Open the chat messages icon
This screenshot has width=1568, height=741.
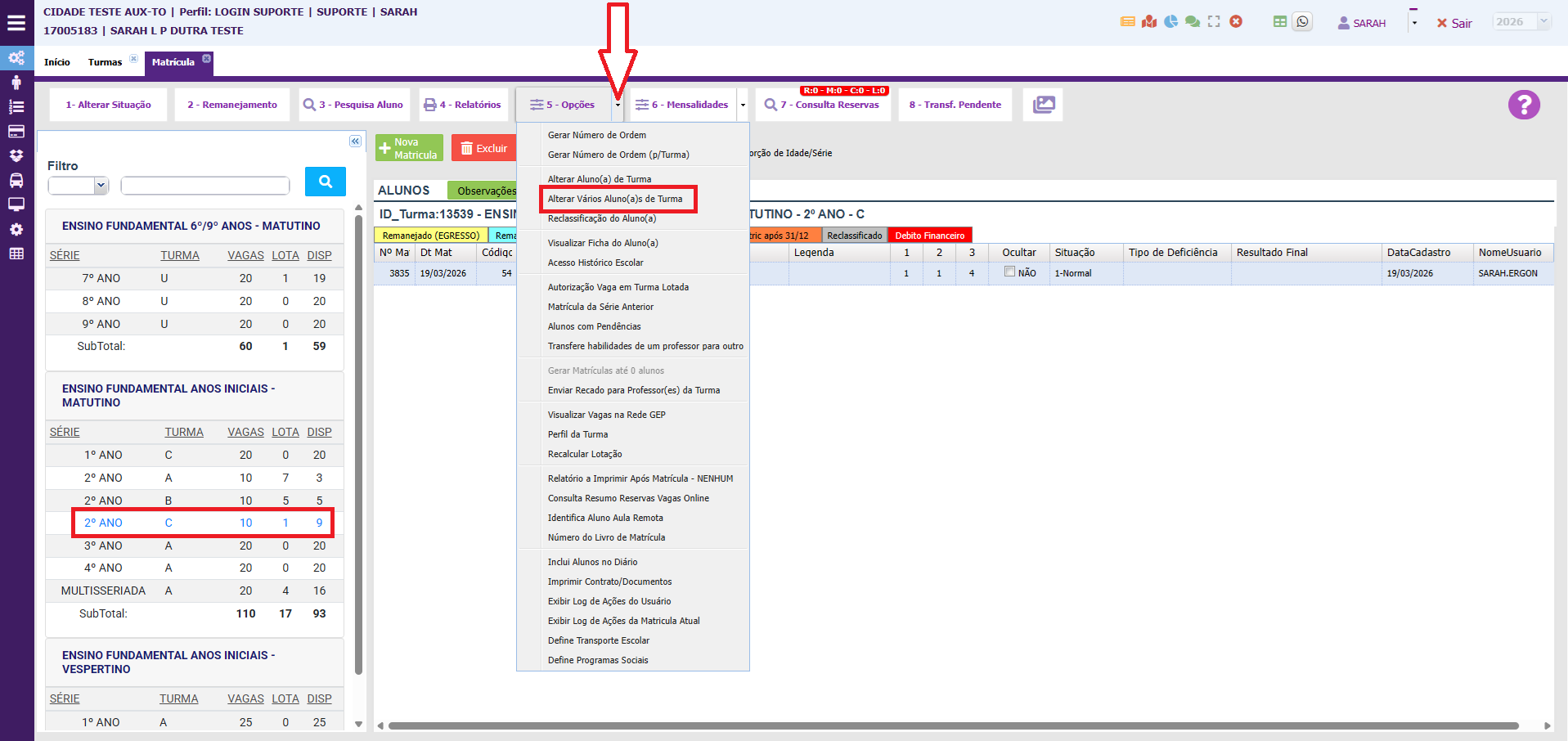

--

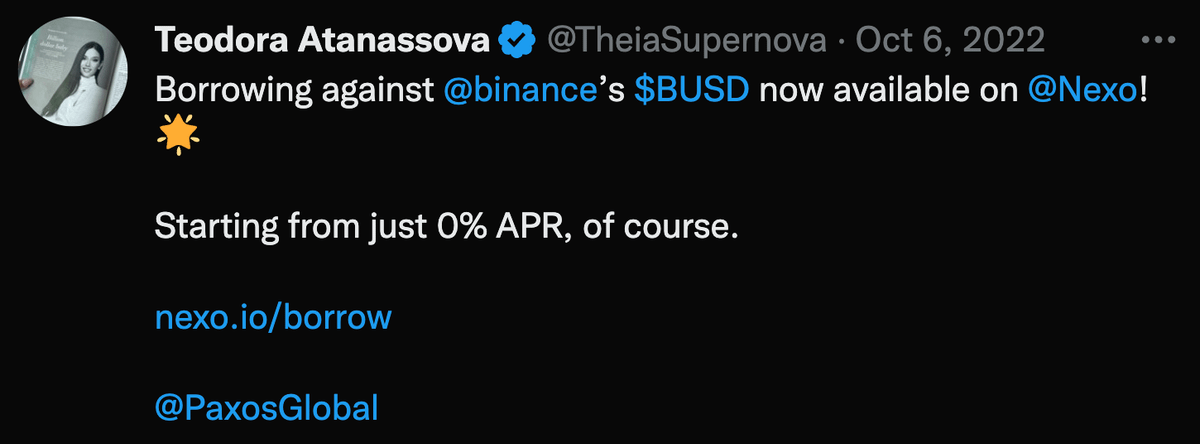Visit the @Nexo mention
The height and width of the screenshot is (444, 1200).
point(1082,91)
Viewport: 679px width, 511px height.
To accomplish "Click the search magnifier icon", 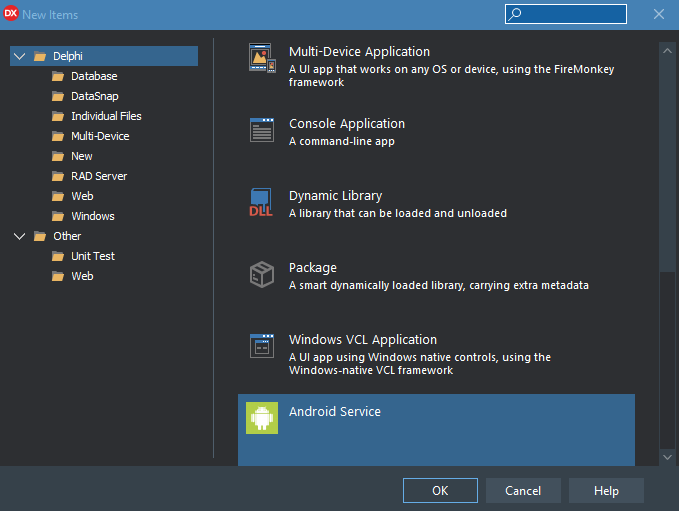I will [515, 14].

--

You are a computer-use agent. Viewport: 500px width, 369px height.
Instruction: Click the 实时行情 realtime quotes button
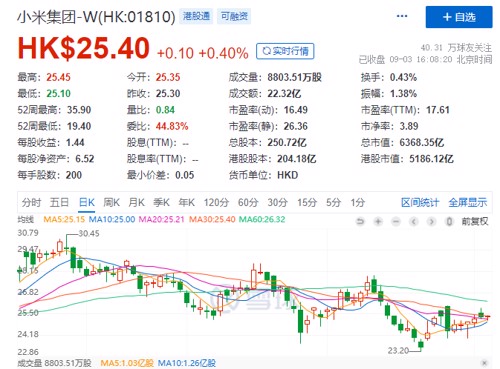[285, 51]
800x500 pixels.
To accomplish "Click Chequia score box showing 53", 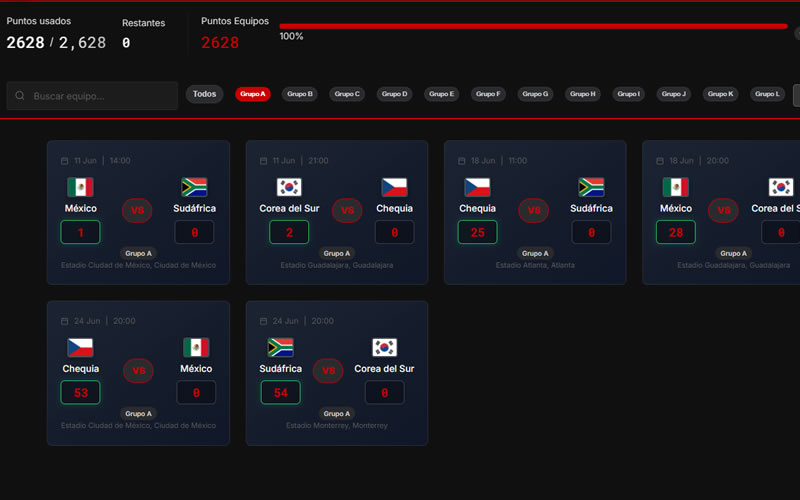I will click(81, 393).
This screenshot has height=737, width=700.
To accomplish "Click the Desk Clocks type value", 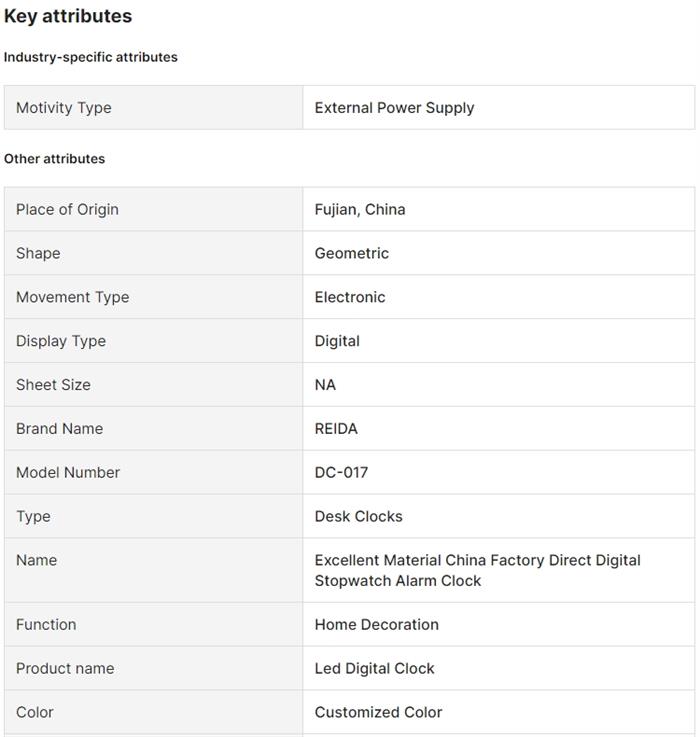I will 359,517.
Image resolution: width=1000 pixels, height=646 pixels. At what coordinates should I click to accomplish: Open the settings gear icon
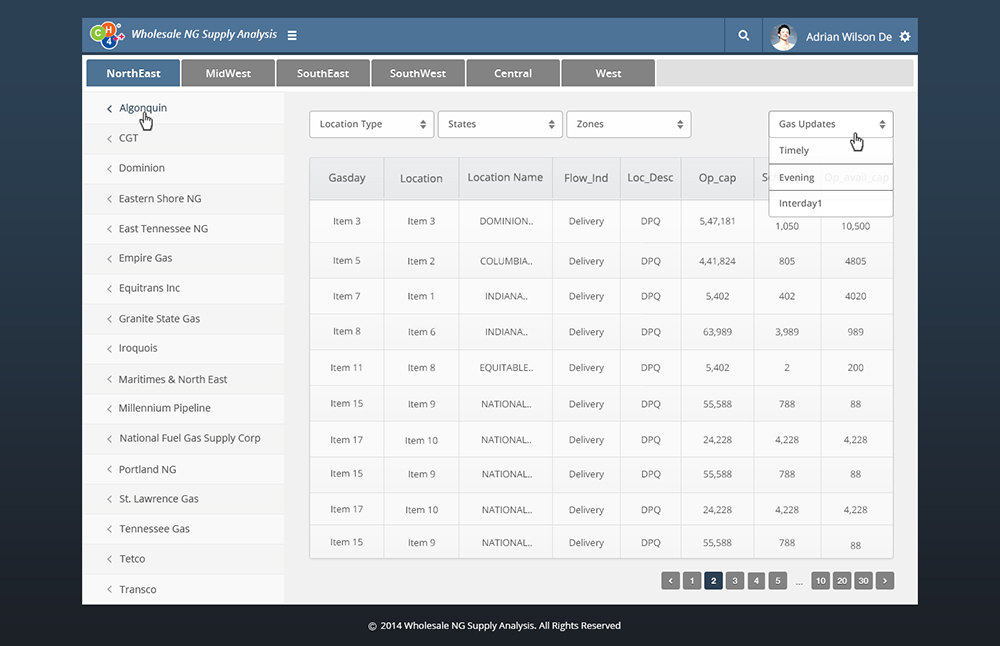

### INSTRUCTIONS FOR THE TASK
Copy out, from the records above, every line that holds the string "pixels".

### WRITTEN SOLUTION
800x500 pixels.
Image resolution: width=1000 pixels, height=646 pixels. At what coordinates should I click to accomplish: Open the settings gear icon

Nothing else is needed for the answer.